Most of the towers and big estates populated in the 1960s and 1970s by French and foreign workers have been abandoned by those who had enough money, either to buy with longterm credit their own little house in another district or to live in smaller and better buildings. Thus the poorest suburbs and estates are predominantly populated by the poorest and most recent immigrants, or by the poorest French who did not have enough money to move.
The same phenomenon applies to foreigners or immigrants, when they can gather enough money. As soon as a North African or African boy or girl succeeds at school, and goes to university, he or she moves into a slightly or much “better” area. The 18-25 year olds who remain in those districts are generally the ones who have left school at 16 (often stopped attending classes regularly at 13-14), and have had only shitty, part-time jobs or unemployment benefits—or who have a university degree but can’t find any decently paying job.
The people of North African or African background who sympathize with the reformist left or the revolutionary left are usually those who have a regular job, some modest skill (blue or white collar), and are often state employees. There is a big gap between those who have a job and those who are unemployed; no political group has been able to fill this gap in the last 40 years.
Some groups (mostly Trotyskyist) tried to “politicize” the revolt by demanding that Sarkozy quit the government and/or Chirac resign. Unfortunately these slogans mainly address themselves to the traditional trade union, CP or SP militants or sympathizers who have a more or less safe job, live in a safe suburb or a safe district of a suburb, and who still have illusions about the reformist left. Most of these traditional targets of the revolutionary left don’t have African or North African parents.

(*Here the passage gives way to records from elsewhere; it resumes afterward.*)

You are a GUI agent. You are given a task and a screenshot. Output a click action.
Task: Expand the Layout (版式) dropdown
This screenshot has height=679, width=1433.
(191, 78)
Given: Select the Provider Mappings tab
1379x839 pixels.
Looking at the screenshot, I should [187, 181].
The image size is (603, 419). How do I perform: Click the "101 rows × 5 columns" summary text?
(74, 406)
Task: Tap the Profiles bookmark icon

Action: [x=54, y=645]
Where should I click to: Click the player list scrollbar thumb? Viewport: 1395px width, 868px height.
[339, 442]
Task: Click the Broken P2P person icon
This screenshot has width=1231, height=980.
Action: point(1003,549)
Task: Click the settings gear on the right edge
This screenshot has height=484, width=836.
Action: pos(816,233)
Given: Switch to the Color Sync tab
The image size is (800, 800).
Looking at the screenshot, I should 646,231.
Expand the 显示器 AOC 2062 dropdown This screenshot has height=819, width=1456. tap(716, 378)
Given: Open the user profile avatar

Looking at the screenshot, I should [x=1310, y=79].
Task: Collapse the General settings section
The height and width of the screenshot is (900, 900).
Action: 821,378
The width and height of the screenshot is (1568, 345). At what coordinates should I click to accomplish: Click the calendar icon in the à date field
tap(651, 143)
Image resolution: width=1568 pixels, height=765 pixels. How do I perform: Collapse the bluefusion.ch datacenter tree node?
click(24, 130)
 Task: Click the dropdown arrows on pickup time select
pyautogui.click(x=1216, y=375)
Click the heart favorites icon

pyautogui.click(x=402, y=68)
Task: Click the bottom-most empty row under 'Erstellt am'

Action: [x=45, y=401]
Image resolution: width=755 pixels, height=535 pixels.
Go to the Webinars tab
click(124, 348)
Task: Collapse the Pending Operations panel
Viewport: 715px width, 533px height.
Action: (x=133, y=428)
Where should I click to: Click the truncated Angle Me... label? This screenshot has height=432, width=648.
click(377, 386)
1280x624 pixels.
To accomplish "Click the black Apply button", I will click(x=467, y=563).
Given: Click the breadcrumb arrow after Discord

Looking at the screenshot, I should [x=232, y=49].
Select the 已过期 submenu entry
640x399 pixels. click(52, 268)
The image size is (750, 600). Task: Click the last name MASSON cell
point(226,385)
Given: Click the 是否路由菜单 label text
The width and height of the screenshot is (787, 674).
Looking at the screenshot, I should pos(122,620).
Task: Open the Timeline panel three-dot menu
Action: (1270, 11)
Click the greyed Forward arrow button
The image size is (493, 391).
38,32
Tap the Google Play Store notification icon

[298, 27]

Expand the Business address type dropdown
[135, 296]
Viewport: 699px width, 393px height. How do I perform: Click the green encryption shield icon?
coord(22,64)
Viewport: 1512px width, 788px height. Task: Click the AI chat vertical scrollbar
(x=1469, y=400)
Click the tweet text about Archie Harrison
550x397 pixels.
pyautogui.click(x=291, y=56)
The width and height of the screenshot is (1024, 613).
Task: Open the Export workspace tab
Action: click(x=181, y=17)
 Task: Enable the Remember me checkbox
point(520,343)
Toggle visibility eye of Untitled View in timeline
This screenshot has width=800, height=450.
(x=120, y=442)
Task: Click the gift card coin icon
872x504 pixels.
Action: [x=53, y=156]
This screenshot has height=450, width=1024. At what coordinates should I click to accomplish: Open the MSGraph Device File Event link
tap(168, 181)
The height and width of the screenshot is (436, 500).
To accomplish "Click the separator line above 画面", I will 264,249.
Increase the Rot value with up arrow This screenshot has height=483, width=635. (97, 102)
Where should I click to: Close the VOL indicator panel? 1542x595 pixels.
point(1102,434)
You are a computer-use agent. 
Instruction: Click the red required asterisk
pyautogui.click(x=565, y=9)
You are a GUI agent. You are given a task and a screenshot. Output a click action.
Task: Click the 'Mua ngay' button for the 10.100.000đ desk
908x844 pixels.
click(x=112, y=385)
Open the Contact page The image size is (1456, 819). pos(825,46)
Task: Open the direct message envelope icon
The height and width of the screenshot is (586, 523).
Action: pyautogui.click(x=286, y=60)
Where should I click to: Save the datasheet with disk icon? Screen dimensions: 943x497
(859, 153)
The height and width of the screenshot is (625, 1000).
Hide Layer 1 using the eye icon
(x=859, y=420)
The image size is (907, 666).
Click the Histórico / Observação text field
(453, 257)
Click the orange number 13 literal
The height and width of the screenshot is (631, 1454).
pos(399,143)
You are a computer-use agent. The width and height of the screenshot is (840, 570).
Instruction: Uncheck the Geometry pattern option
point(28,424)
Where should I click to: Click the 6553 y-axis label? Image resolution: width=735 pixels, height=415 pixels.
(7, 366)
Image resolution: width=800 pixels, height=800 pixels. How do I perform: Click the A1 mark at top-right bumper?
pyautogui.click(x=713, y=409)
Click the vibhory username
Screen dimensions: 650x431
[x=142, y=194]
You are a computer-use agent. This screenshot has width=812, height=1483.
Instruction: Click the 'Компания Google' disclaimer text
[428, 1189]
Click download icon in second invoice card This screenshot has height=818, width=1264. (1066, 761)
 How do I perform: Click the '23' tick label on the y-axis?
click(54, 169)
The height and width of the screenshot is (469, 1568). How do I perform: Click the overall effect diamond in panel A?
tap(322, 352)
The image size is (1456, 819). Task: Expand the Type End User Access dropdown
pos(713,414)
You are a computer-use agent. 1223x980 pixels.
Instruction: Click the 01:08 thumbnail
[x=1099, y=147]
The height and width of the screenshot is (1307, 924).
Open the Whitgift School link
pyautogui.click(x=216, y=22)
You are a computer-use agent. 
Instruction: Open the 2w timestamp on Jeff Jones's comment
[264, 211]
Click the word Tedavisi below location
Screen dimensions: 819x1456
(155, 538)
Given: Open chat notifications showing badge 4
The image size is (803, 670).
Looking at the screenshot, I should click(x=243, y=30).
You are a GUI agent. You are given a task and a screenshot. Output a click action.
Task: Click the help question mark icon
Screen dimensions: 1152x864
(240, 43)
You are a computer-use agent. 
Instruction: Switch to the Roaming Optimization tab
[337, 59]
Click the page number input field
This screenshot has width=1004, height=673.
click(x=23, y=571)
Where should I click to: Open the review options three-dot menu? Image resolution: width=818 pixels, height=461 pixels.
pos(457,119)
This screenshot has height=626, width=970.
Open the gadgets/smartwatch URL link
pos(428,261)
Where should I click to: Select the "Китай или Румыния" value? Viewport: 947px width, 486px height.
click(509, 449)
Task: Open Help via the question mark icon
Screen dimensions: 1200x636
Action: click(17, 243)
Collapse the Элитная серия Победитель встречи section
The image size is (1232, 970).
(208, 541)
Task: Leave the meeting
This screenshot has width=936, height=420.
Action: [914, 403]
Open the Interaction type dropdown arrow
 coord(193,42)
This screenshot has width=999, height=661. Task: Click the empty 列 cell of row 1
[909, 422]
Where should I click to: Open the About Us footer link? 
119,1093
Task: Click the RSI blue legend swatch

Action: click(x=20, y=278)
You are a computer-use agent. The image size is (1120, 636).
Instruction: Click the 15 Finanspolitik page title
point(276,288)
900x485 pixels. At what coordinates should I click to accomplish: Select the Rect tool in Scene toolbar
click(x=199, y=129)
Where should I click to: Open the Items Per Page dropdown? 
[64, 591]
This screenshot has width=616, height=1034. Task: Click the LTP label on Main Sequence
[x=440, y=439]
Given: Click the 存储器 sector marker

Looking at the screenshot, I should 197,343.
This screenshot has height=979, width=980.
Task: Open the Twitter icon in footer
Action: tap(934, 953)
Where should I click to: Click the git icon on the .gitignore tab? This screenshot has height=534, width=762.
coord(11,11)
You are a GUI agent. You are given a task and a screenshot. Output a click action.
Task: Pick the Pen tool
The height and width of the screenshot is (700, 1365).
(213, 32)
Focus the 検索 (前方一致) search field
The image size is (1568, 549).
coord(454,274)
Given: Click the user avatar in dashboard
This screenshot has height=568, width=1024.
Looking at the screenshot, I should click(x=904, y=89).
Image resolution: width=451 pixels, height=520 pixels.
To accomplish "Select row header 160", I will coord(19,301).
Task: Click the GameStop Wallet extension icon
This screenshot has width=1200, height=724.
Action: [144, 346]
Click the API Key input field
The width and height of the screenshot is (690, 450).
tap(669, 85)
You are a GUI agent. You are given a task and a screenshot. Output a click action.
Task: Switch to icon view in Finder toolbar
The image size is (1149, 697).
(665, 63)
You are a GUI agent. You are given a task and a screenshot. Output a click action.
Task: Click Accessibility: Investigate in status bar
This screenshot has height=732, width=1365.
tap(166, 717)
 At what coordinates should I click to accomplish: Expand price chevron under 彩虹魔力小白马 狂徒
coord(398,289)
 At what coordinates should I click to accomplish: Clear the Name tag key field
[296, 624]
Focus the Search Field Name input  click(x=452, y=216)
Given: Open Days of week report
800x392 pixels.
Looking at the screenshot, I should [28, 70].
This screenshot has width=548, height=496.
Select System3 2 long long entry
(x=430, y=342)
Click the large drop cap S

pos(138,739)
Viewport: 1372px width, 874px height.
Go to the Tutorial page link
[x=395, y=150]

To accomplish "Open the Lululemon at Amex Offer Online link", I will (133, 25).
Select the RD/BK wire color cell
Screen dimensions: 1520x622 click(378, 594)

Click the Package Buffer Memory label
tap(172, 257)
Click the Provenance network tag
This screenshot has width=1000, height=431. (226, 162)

The revolutionary left had little to say to the rioters and to all the young people who, even if they did not approve of all their actions, more or less sympathized with them. This part of the youth had never experienced solidarity—neither on a local level, nor in high school strikes, nor in a temporary workplace. And if they have had some brief taste of it, it certainly did not convince them to adopt the classic methods of struggle of the working-class movement.
Now that the riots are over and the courts have been very tough with more than 1000 people, the revolutionary groups have been very shy to mobilize for an amnesty and to create links with the families of all the adults condemned to jail, or youth who are going to be closely followed by the judges and other repressive institutions.
This is where the problem lies, not in a change of minister, a change of president, a 6th Republic or a new left government.
Whether the revolutionary left will be able to take the “bull by the horns” remains to be seen. And it will be necessary to deal not only with the classical questions of solidarity among all the sections of the working class (employed and unemployed), but also with racism in a more effective way than until now. If not, French people of African and North African descent may well take the blind alley of African or Arab nationalism.
(*) Some people think that this revolt was much more political than similar riots in Britain or in the States. For them, the fact that the rioters targeted symbols of the State and its institutions (policemen, post offices, schools, cops, etc.) inscribes them in an old French egalitarian tradition. In this view the rioters have perfectly integrated French Republican values and protested because they can see that freedom exists in France, but not the other two pillars of the Republican system: equity and fraternity. The Right-wing’s interpretation is obviously the opposite: the rioters hate France and most of them will probably never be integrated (“Love it or leave it”). Needless to say, the first interpretation, although optimistic, seems more accurate than the second.